A clicker bot is an automated program that interacts with e-mails before or instead of the human recipient. These robots are generally integrated into corporate security solutions (antivirus, antispam, firewalls) and click on links to check that they do not lead to malicious sites.
WHY DOES ANTI-SPAM CLICK ON THE LINKS IN MY EMAILS?
To protect users. By clicking on links before the recipient does, security solutions check that URLs don’t lead to phishing sites, virus-infected pages or scams. This is a legitimate protection measure, but has the side-effect of distorting sender statistics.
WHAT IS APPLE MAIL PRIVACY PROTECTION AND WHAT IS ITS IMPACT?
Mail Privacy Protection (MPP) is a feature launched by Apple in September 2021. It automatically pre-loads email content, including images and tracking pixels, onto Apple’s servers, whether or not the recipient opens the message. As a result, emails appear as “opened” even if they have never been read, artificially inflating open rates.
HOW DO I KNOW IF MY STATISTICS ARE BEING FALSIFIED BY ROBOTS?
Several clues can alert you: abnormally high click-through rates, clicks recorded only a few seconds after sending, all links in an email being clicked uniformly, or clicks coming massively from certain company domains. If your platform allows, analyze the timing and sources of interactions to spot anomalies.
IS THE OPEN RATE STILL A RELIABLE INDICATOR?
Its reliability has declined sharply since the launch of Mail Privacy Protection. It’s still useful for comparing similar campaigns, but its absolute value no longer has much meaning. It’s better to supplement or even replace it with filtered clicks and, above all, conversion indicators.
HOW DOES EDIWARE FILTER OUT FALSE CLICKS?
Ediware offers an optional filter that combines two mechanisms. The first is temporal: clicks and opens recorded within six seconds of receipt are automatically ignored. The second is based on a database of several hundred IP addresses and hostnames of identified robots, whose interactions are excluded from the statistics.
DO CLICK BOTS HARM MY DELIVERABILITY?
No, not directly. Click bots aren’t there to penalize you, but to protect recipients. If you respect good emailing practices, their presence won’t affect your reputation as a sender. On the other hand, they do distort your statistics, which can lead you to make poor decisions, and these poor decisions in turn can affect your deliverability in the long term.
WHICH METRICS SHOULD BE USED INSTEAD OF THE OPENING RATE?

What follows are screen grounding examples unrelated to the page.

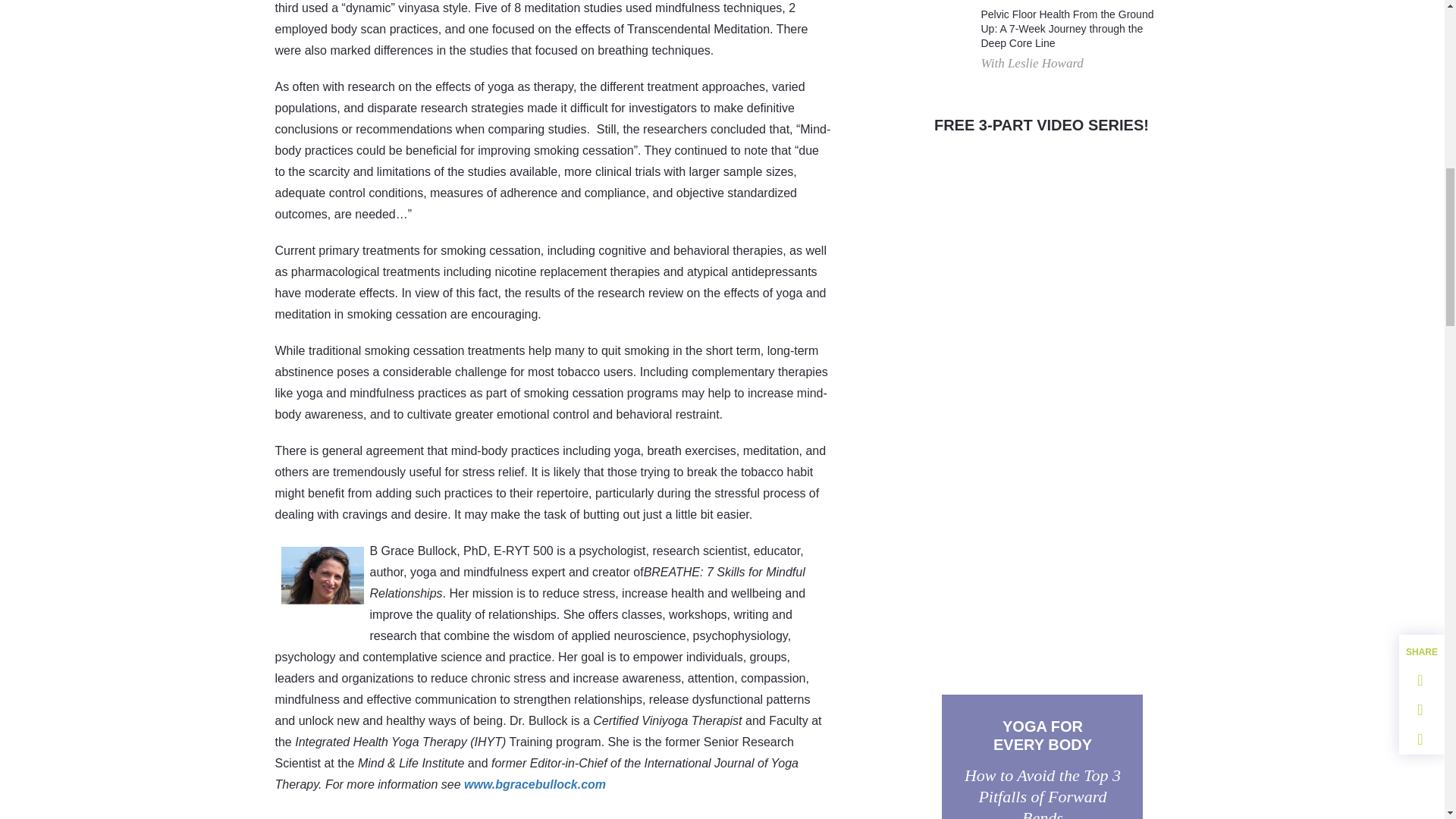
www.bgracebullock.com (534, 784)
Given the description of an element on the screen output the (x, y) to click on. 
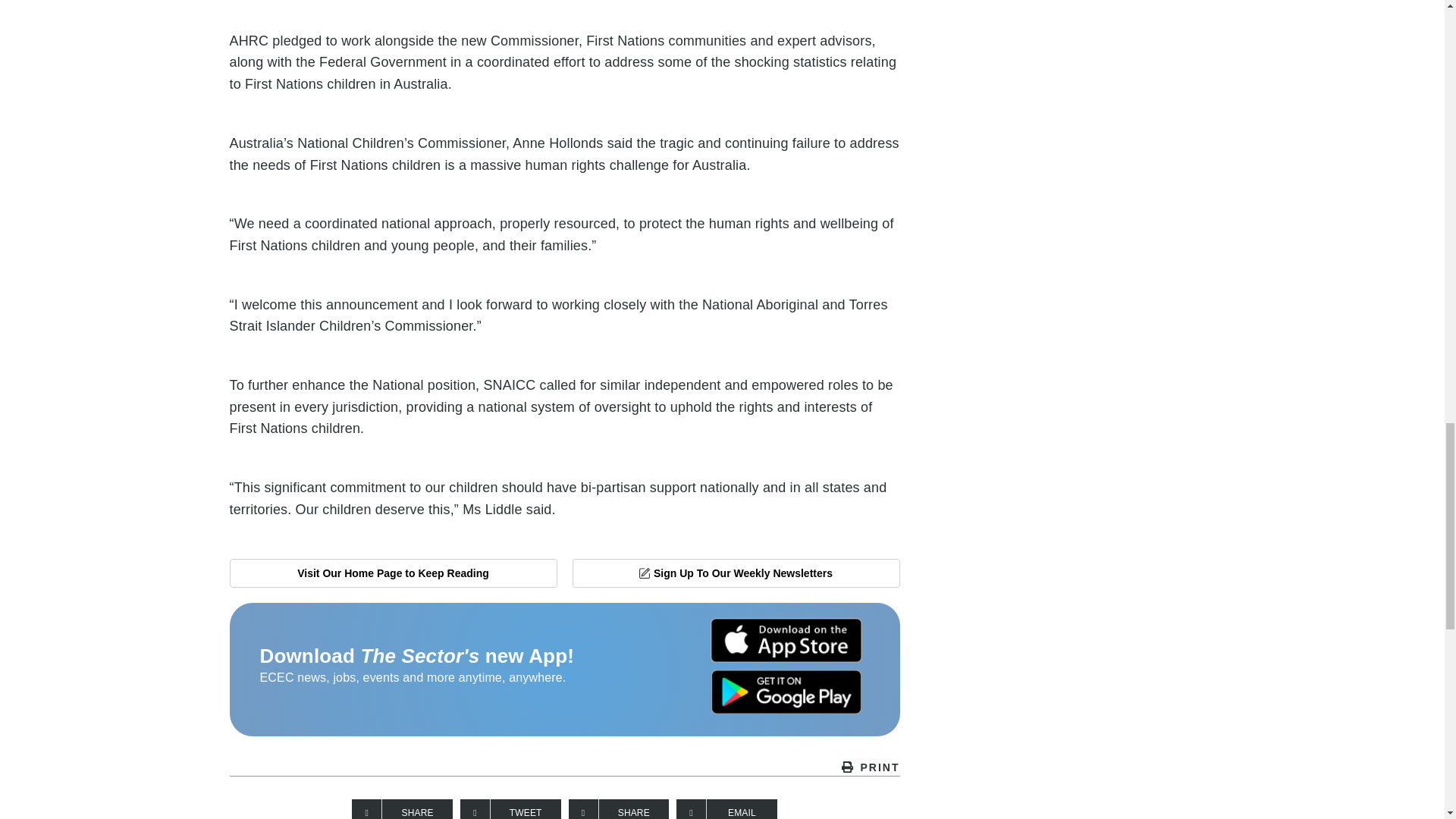
PRINT (563, 767)
Share on LinkedIn (619, 809)
Share on Facebook (402, 809)
TWEET (510, 809)
Tweet (510, 809)
SHARE (402, 809)
Sign Up To Our Weekly Newsletters (735, 573)
Visit Our Home Page to Keep Reading (392, 573)
Share on Email (727, 809)
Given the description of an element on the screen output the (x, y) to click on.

Concentrate on click-through rates (provided they’re filtered out by robots), and above all on conversions: visits to your site, downloads, contact requests, sales. These indicators measure real actions that bots can’t simulate. UTM parameters will enable you to track these conversions in your analytics tool.
Conclusion
Clicking robots and privacy protection mechanisms like Apple MPP are not threats to email marketing. They are logical developments, driven by legitimate concerns for security and confidentiality. But they do have one direct consequence: open and click statistics can no longer be taken at face value.
For B2B professionals, where volumes are limited and every interaction counts, this reality calls for adaptation. This means choosing emailing software that takes the problem seriously, activating the filters available, and moving towards more reliable conversion metrics.
At Ediware, we’ve opted for transparency. Our optional filter enables our users to retrieve statistics that are close to reality, without any artifice. Because good marketing decisions are always based on reliable data.